Notes on Goldman Sachs GS Quant SDK

Jul 1, 2024

Goldman Sachs GS Quant SDK Lecture Notes

Overview

  • Goldman Sachs GS Quant: An open-source Python package for quantitative finance.
  • Key Features: Developer page, GitHub repository, extensive documentation, and example Jupyter notebooks.

GitHub Repository

  • Contains: Installation instructions, requirements, and code examples.
  • Examples: Variety of tutorials and Jupyter notebooks demonstrating the use of the package.

Example Jupyter Notebook Analysis

  • Focus: Analysis of FX markets around the last US election cycle.

GS Data Sets

  • Types of Data: FX spot, IRS spot, FX volatility, IRS volatility.
  • Security Master: Main database of securities, wide coverage given Goldman Sachs’ market presence.
  • DateTime Module, API Access: Modules available to handle time series data and API data extraction.
  • Requirements: Need Goldman Sachs account for full access and functionality.

Workflow Breakdown

  1. Creating a Session: Necessary for data access via client ID and secret.
  2. Data Pulling: Key Data sets (Volatility Data):
    • FX spot
    • IRS spot
    • FX volatility
    • IRS volatility
  3. Data Processing: Using pivot tables and plotting data.
  4. Time series plotting: Analyze changes in the FX volatility across years.
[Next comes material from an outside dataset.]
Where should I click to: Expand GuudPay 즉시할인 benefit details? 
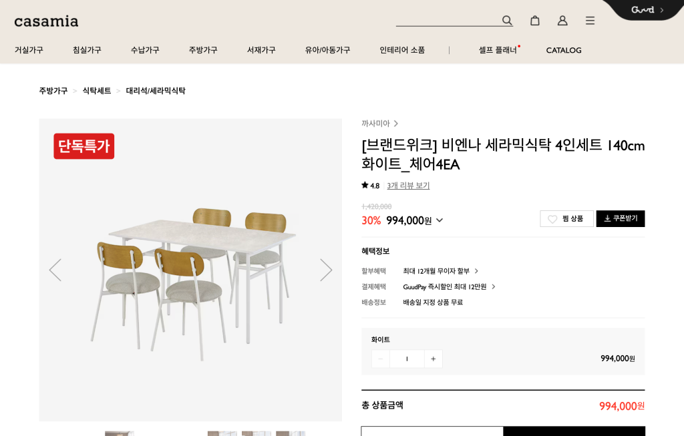494,286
Principal Component Analysis (PCA)

  • Components: Three primary components analyzing risk across assets.
  • Focus on 2020: Specific analysis of top risk drivers for the year 2020.
  • Tools and Modules:
    • sklearn for PCA.
    • matplotlib for plotting.

Key Points of PCA Analysis

  • Data Preprocessing: Organizing instruments, setting real volatility windows, extraction of data via loops.
  • Data Organization: Creating dataframes for varying instruments and volatility measures.
  • PCA Model Training: Split between full data set and 2020 specific data.
  • Graphical Representation: Visualizing risk components and their impact on different financial instruments.
  • Prediction vs Actual: Analyze and compare predicted risk components vs actual market data.

Resources

  • Further Exploration: Jupyter notebooks and GitHub repository for deeper understanding and practical examples.

Remarks

  • Accessibility Issues: Need for Goldman Sachs account for comprehensive usage.
  • Overall: GS Quant offers robust tools for quantitative finance analysis, rich with examples and extensive datasets.